Mis à part Biagio Marini (1594-1663), qui a accumulé des emplois dans de nombreuses villes de l’empire et assumé trois mariages, les autres sont liés à la chronique criminelle.
D’où le titre générique du programme, « Assassins et assassinés ».
Ignazio Albertini (1644-1685) musicien de l’impératrice Eleonora de Mantoue à Vienne, meurt poignardé.
Le théorbiste Bellerofonte Castaldi (1581-1649), au service du cardinal Alessandro d’Este, est aussi guitariste, luthiste, poète satirique qui ne s’en laisse pas conter, prend part à l’exécution de l’assassin de son frère.
Alessandro Stradella (1639-1682) prend le large avec la maîtresse d’un autre.
Ils sont rattrapés, entrent chacun dans un couvent, mais sont forcés au mariage.

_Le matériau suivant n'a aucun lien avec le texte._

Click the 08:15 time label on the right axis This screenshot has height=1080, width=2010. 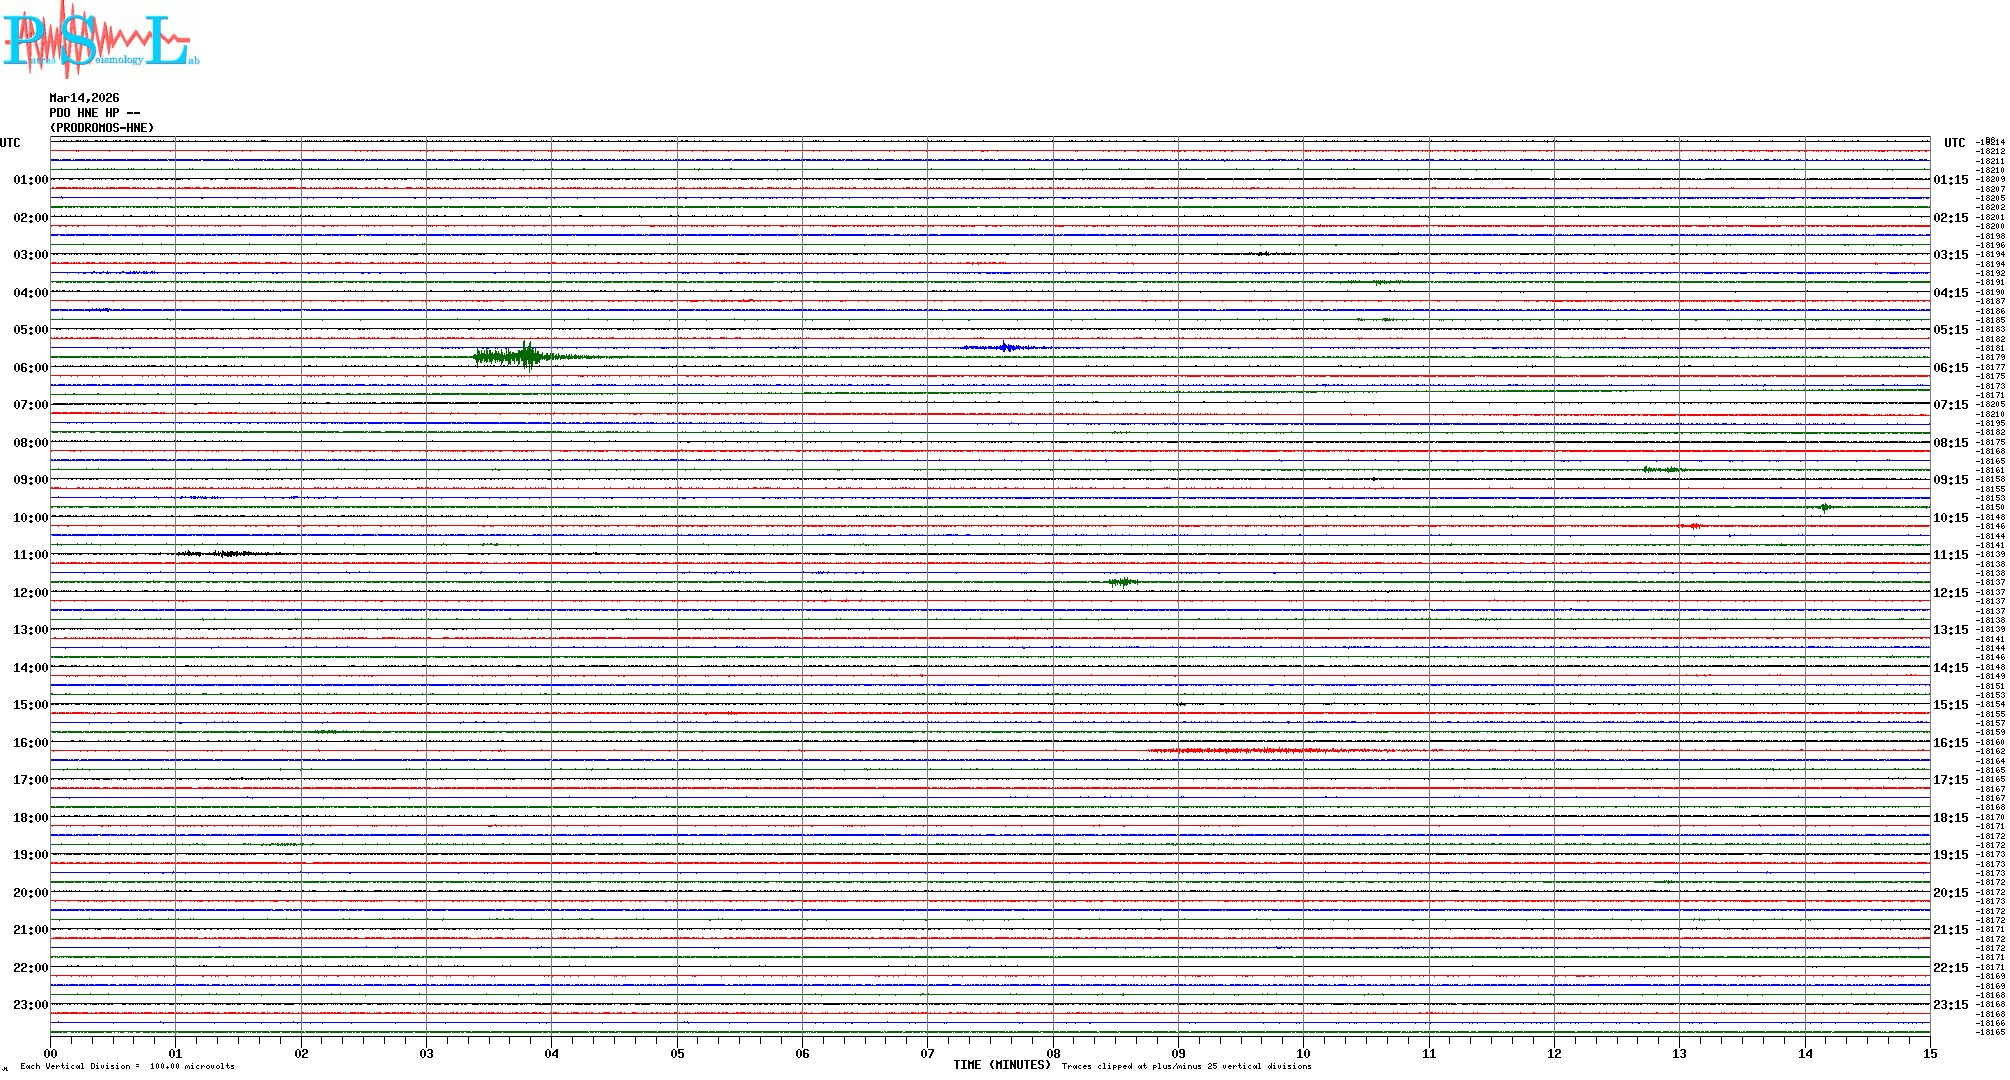click(x=1950, y=443)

Après avoir signé le contrat de mariage, Castaldi est attaqué et laissé pour mort par deux individus qui se réfugient à l’ambassade de France, provoquant quelques perturbations dans les relations diplomatiques. En poste à Gènes, il se fait assassiner pour de bon.
Le violoniste Giovanni Antonio Pandolfi Mealli (1624-1687), en poste à Messine, assassine un chanteur-castrat, peut être en raison d’un désaccord dans le conflit franco-espagnol pour la possession de la ville.
Ce n’est pas vraiment là un critère musical, le crime, pas directement, mais tout en piquant la curiosité, évoquant la violence du temps, et une musique n’adoucissant pas les mœurs des musiciens, c’est une bonne méthode pour dévoiler un art certainement plus intégré dans la bonne société du temps que fixé dans la mémoire collective actuelle.
Paradoxalement, cette musique aux accents populaires, musique profane, faisant la part belle à l’improvisation, aux démonstrations d’effets et de virtuosité, une musique d’instrumentistes avant que de compositeurs, la normalité d’alors est aujourd’hui surprenante (et l’exception du temps aujourd’hui normalité).
En tout cas, c'est un beau point de vue et un bel exercice musical, où l’histoire est le prétexte et non le but.